World Politics Review | In East Africa, a Vexing Trifecta of Challenges: COVID-19, Locusts and Floods
This is an excerpt of an op-ed featured in World Politics Review.
This time last year, countries in East Africa were leading the continent in economic growth. Now, much of that progress is at risk as the region faces a dangerous triple threat: torrential rain and flooding, voracious swarms of locusts and the coronavirus pandemic.
The three crises are compounding each other’s impacts. Border closures that were put in place to slow the spread of COVID-19 have strained the supply of pesticides and other equipment to fight the locusts that have ravaged the region for months now. Food supplies that were already under siege from the pests have been further devastated by flooding that has forced over 1 million people to flee their homes. That population now faces the threat of contracting the coronavirus in the region’s crowded and often unsanitary camps for internally displaced people.
East African governments are clearly struggling as they seek to respond simultaneously on all three fronts. However, smart and timely support from the international community can help. Donors and aid agencies will need to help affected countries strike the right balance across competing priorities to save the most lives.
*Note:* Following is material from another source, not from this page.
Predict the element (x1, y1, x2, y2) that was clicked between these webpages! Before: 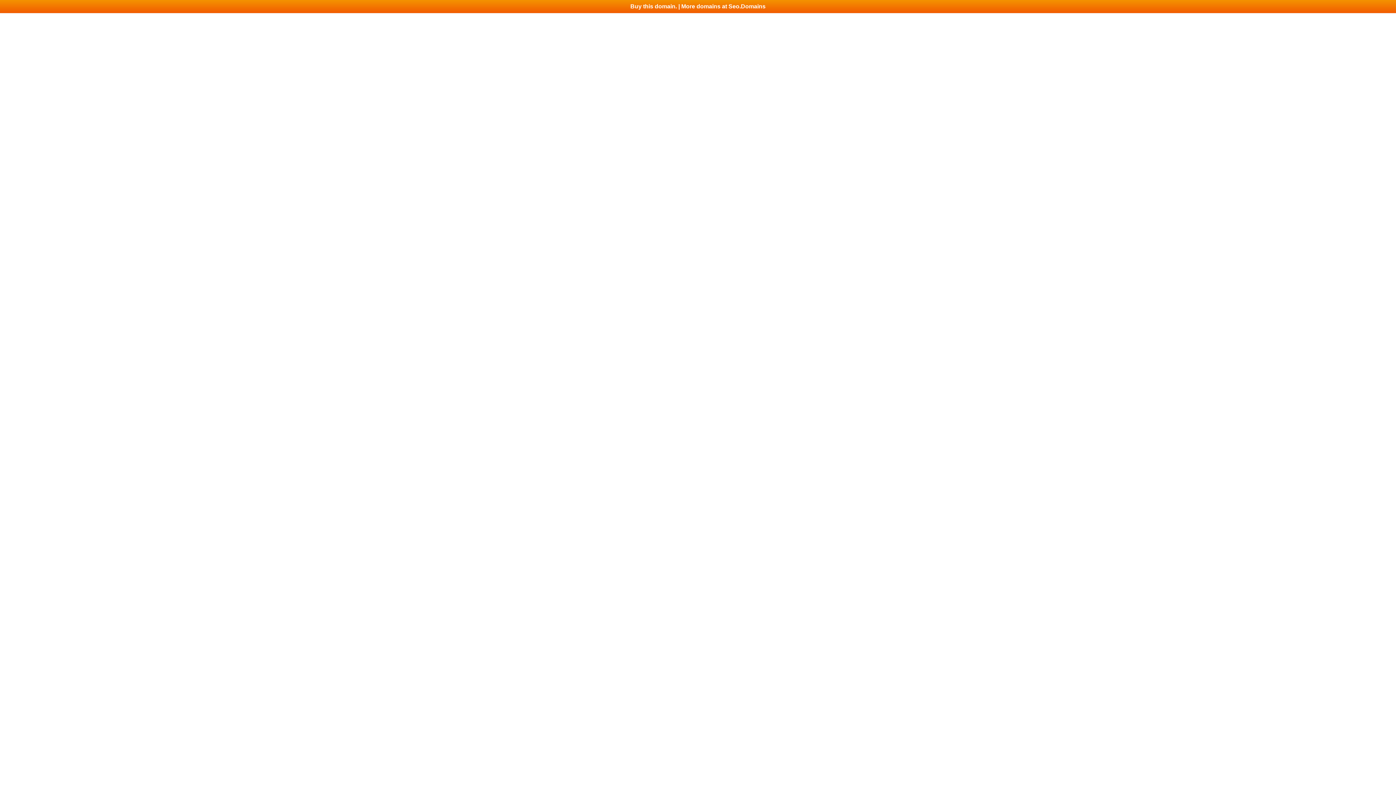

This will require transnational cooperation, the upholding of asylum laws and proper funding for humanitarian appeals and development programs.
Tackling any one of these three crises on its own would be a formidable challenge. Consider the rapidly multiplying locust swarms that hit the Horn of Africa in December 2019 and spread across the region. The damage is staggering: Just one square kilometer of locusts consumes enough food in one day to feed some 35,000 people. The United Nations Food and Agriculture Organization has estimated that around 1.7 million hectares of land, or 4.2 million acres, would need to be treated to control the infestation. Up to 2.5 million people could be affected, in a region where over 25 million already suffered from food insecurity. But international attention and funding have fallen short. In May, as the locusts multiplied in the Horn of Africa and spread beyond it, the FAO increased its request for funding from U.N. member states to $311.6 million, up from $153.3 million. The response is a little over halfway funded to date.